§ **Work to be completed**: Please format the whole listing below as a numbered list, leaving out any blank lines.

--- Record list ---

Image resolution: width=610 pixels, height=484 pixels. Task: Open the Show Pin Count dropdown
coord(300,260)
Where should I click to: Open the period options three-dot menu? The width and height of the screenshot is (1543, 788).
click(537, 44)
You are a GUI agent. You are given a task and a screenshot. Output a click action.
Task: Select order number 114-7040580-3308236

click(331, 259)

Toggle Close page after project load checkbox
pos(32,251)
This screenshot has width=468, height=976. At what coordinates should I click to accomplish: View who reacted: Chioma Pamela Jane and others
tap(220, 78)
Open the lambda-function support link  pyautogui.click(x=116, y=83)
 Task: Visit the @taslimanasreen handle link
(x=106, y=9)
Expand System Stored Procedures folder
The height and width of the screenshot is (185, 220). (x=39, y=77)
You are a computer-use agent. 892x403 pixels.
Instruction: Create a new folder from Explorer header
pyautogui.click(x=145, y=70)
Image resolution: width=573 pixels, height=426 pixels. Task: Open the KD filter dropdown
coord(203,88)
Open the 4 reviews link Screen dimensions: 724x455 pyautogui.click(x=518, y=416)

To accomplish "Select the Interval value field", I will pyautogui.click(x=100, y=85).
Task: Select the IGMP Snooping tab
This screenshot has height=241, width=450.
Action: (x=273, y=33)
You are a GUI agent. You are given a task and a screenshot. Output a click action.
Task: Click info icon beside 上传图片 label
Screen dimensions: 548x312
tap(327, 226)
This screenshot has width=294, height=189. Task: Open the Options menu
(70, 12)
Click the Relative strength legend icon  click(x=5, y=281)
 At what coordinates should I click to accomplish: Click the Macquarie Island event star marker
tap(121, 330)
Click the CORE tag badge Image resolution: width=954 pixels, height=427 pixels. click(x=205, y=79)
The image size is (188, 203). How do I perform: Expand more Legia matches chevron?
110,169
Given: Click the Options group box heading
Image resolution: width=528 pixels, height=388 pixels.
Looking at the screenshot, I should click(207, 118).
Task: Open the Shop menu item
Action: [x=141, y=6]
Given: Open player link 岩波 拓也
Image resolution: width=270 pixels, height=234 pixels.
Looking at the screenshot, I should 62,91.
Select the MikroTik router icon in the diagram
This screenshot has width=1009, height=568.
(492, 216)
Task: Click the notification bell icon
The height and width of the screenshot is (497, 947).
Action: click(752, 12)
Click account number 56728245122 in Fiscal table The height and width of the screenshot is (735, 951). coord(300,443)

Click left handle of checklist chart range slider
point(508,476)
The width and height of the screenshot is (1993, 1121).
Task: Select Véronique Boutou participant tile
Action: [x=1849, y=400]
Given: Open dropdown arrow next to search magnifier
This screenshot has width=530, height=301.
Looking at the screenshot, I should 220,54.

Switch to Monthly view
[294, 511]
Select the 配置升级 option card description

---

§ **Solution**:
1. Image resolution: width=610 pixels, height=484 pixels. Task: Open the Show Pin Count dropdown
2. coord(300,260)
3. Where should I click to: Open the period options three-dot menu? The width and height of the screenshot is (1543, 788).
4. click(537, 44)
5. You are a GUI agent. You are given a task and a screenshot. Output a click action.
6. Task: Select order number 114-7040580-3308236
7. click(331, 259)
8. Toggle Close page after project load checkbox
9. pos(32,251)
10. This screenshot has width=468, height=976. At what coordinates should I click to accomplish: View who reacted: Chioma Pamela Jane and others
11. tap(220, 78)
12. Open the lambda-function support link  pyautogui.click(x=116, y=83)
13.  Task: Visit the @taslimanasreen handle link
14. (x=106, y=9)
15. Expand System Stored Procedures folder
16. The height and width of the screenshot is (185, 220). (x=39, y=77)
17. You are a computer-use agent. 892x403 pixels.
18. Instruction: Create a new folder from Explorer header
19. pyautogui.click(x=145, y=70)
20. Image resolution: width=573 pixels, height=426 pixels. Task: Open the KD filter dropdown
21. coord(203,88)
22. Open the 4 reviews link Screen dimensions: 724x455 pyautogui.click(x=518, y=416)
23. To accomplish "Select the Interval value field", I will pyautogui.click(x=100, y=85).
24. Task: Select the IGMP Snooping tab
25. This screenshot has height=241, width=450.
26. Action: (x=273, y=33)
27. You are a GUI agent. You are given a task and a screenshot. Output a click action.
28. Task: Click info icon beside 上传图片 label
29. Screen dimensions: 548x312
30. tap(327, 226)
31. This screenshot has width=294, height=189. Task: Open the Options menu
32. (70, 12)
33. Click the Relative strength legend icon  click(x=5, y=281)
34.  At what coordinates should I click to accomplish: Click the Macquarie Island event star marker
35. tap(121, 330)
36. Click the CORE tag badge Image resolution: width=954 pixels, height=427 pixels. click(x=205, y=79)
37. The image size is (188, 203). How do I perform: Expand more Legia matches chevron?
38. 110,169
39. Given: Click the Options group box heading
40. Image resolution: width=528 pixels, height=388 pixels.
41. Looking at the screenshot, I should click(207, 118).
42. Task: Open the Shop menu item
43. Action: [x=141, y=6]
44. Given: Open player link 岩波 拓也
45. Image resolution: width=270 pixels, height=234 pixels.
46. Looking at the screenshot, I should 62,91.
47. Select the MikroTik router icon in the diagram
48. This screenshot has width=1009, height=568.
49. (492, 216)
50. Task: Click the notification bell icon
51. The height and width of the screenshot is (497, 947).
52. Action: click(752, 12)
53. Click account number 56728245122 in Fiscal table The height and width of the screenshot is (735, 951). coord(300,443)
54. Click left handle of checklist chart range slider
55. point(508,476)
56. The width and height of the screenshot is (1993, 1121).
57. Task: Select Véronique Boutou participant tile
58. Action: [x=1849, y=400]
59. Given: Open dropdown arrow next to search magnifier
60. This screenshot has width=530, height=301.
61. Looking at the screenshot, I should 220,54.
62. Switch to Monthly view
63. [294, 511]
64. Select the 配置升级 option card description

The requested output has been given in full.